In a review of over 8000 children born from ICSI, Van Steirteghem et al (4) found a slight but significant increase in de novo sex chromosome aneuploidies (abnormal chromosme numbers; 0.6% instead of 0.2%) and an increase structural chromosome abnormalities (0.4% instead of 0.07%) as well as an increase in paternally inherited chromosome deletions, mostly on the Y chromosome. 40 % were twins, 4 % triplets and the rest singletons. The increase may be due to the underlying infertility cause. A man may have a balanced chromosome translocation, CF mutation, or Y chromosome microdeletion causing the infertility and ICSI could pass it on. Therefore, we suggest genetic testing of the husband for karyotype and Y deletions and the wife for CF mutations. The congenital anomaly rate appears to be the same as conventional IVF (about 4%), with a slight increase in hypospadias (i.e. urogenital malformation; 5). The potential exists to incorporate sperm mitochondria into the eggs (i.e. mitochondrial diseases) and to fertilize an egg that may not normally fertilize. The above would be considered ICSI procedure independent. Procedure dependent risks to the eggs include disruption of the spindle apparatus, injection of foreign substances, and imprinting diseases like Beckwith-Weidemann Syndrome (see our page on genetic imprinting and ART). This is a condition where there may be abnormal DNA methylation leading to a potential increase in rare syndromes. For instance, the risk of Angelman Syndrome increases from 1/300,000 to 1/30,000 with ICSI (6). Many years and large studies are needed to confirm these findings. The obstetrical outcome is no different with respect to miscarriages (16%), and low-birth weight is seen in both IVF and ICSI. Developmentally, at least up to two years, the children to not seem to suffer any delays.

References:

1. Hershlag A, Paine T, Kvapil G, Feng H, Napolitano B. Invitro fertilization-intracytoplasmic sperm injection split: an insemination method to prevent fertilization failure. 2002. Fertility Sterility. 77(2):229-232.
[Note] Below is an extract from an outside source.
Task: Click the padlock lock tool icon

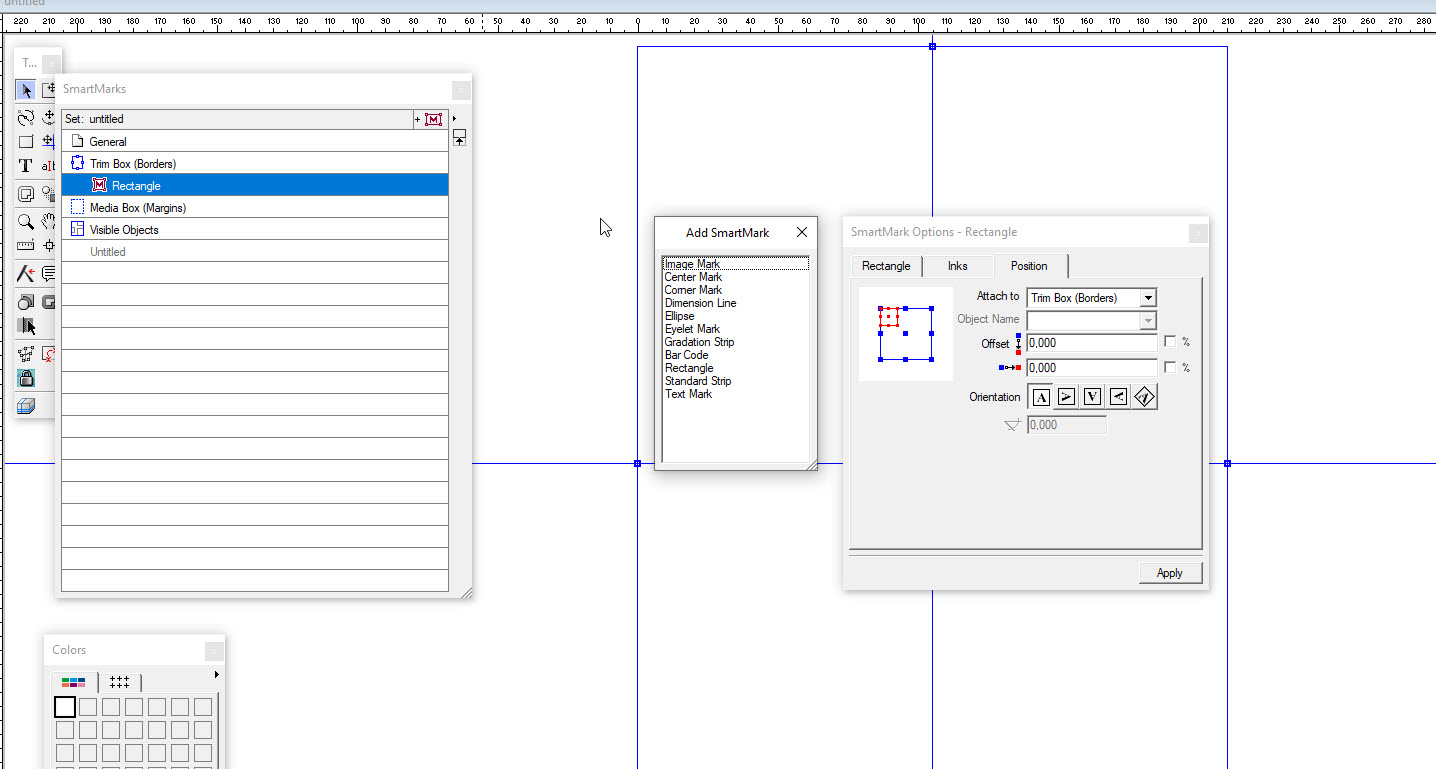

2. Staessen C, Camus M, Claen K, De Vos A, Van Steirteghem A. Conventional in-vitro fertilization versus intracytoplasmic sperm injection in sibling oocytes from couples with tubal infertility and normozoospermic semen. 1999. Hum. Reprod. 14(10):2474-9.

3. Fishel S, Aslam I, Lisi F, Rinaldi L, Timson J, Jacobson M, Gobetz L, Green S, Campbell A, Lisi R. Should ICSI be the treatment of choice for all cases of in-vitro conception? 2000. Hum. Reprod 15(6):1278-83.

4. Van Steirteghem A, Bonduelle M, Devroey P, Liebaers I. Follow-up of children born after ICSI. 2002. Hum. Reprod. 8(2):111-116.

5. Retzloff MG, Hornstein MD. Is intracytoplasmic sperm injection safe? 2003. Fertil. Steril. 80(4):851-859.

6. Kurinczuk J. From theory to reality-just what are the data telling us about ICSI offspring health and future fertility and should we be concerned. 2003. Hum. Reprod. 18(5):925-931.